Innovations over Time

In-Car Speakers
As drive-ins were being built at a modest pace in the late 1930's and early 1940's, several innovations greatly improved the movie-going experience. The most significant of these was the in-car speaker. While there was an early version of the individual speaker, used in the late 30's, which was simply a stationary speaker mounted on a pole near the car, in 1941 RCA announced the availability of the in-car speaker, which was designed to be hung on the car window. It was not widely used, however, until after World War II in 1946. This new speaker became a necessity as many communities began instituting noise ordinances which restricted the level of sound that could be heard beyond the drive-in lot. Although there had been many other contraptions devised to deal with the sound issue, the in-car speaker served as the best solution and opened the door for the massive growth of the drive-in industry during the post-war years.

Cinema Radio
In the early 70's, just as AM sound was coming into practical use and an estimated 97% of cars had AM radios, Fred J. Schwartz started a company called Cinema Radio after experiencing what he felt was poor sound quality at a drive-in.  Although transmitting a radio signal normally required an FCC license, drive-in owners were given an exemption, as their systems were low-power and could not normally by heard beyond the drive-in lot. While the AM system required that a coax cable be buried under the ramps to transmit the signal, the new radio sound would be welcomed by the drive-in operators because they were growing tired of finding many of their speakers either damaged or stolen at the end of the night.  Eventually, FM sound became available, providing better quality, and remains in use to this day at most drive-ins.

Set-up and Construction
The quality of the presentation and overall construction of drive-ins varied widely. Some were elaborate first-class locations with plenty of amenities, such as the West Side Drive-In in Detroit, the first of which to installed a merry-go-round in 1943. Other locations however, were very low-budget affairs with little more than a primitive wooden screen and a modest projection booth utilizing 16mm projectors.
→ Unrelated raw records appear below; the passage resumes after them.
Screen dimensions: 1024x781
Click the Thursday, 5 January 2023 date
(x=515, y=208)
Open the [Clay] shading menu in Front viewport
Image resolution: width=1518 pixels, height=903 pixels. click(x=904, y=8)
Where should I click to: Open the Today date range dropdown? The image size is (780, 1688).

The success of drive-ins after WWII and during their heyday in the 50's caused a trend toward ever-larger and more elaborate sites, such as the Bel Air Drive-In in Detroit, built in 1950. This location featured space for 2200 cars, an elaborate concession stand, along with a full playground and a train ride for the kids.   Taking the drive-in experience far beyond that of everyday cinema watching, operators offered scads of extravagant amenities such as live music, dance floors, picnic areas, playgrounds, pony rides, shuffleboard courts, swimming pools, fishing ponds, amusement parks, boat rides, diaper rooms, and even trapeze artists.     Along with these activities, some drive-ins also provided portable in-car heaters to enable year-round viewing, along with all kinds of products and contraptions for keeping rain off windshields and for deterring insects from bothering viewers.
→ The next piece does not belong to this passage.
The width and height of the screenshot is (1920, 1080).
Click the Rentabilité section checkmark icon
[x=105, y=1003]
Vital to the success of drive-ins was the concession business, as food revenue increased steadily during the late 40s and 50s. While some operators experimented with talk-back speakers to take orders and deliver food to the car, others had mobile carts patrolling the lots selling snacks. Overtime, owners discovered that concessions could be sold at a high mark-up and that revenues did not have to be shared with film distributors. To this day, food revenue remains extremely important to exhibitors, especially with film rental rates going as high as 80% on opening weekends for some features. In order to promote the concessions, most locations used the now-famous drive-in intermission films, popularized by the Filmack Company, featuring dancing hot dogs and countdown clocks that were supposed to mesmerize the audience members, wet their pallets and open their wallets.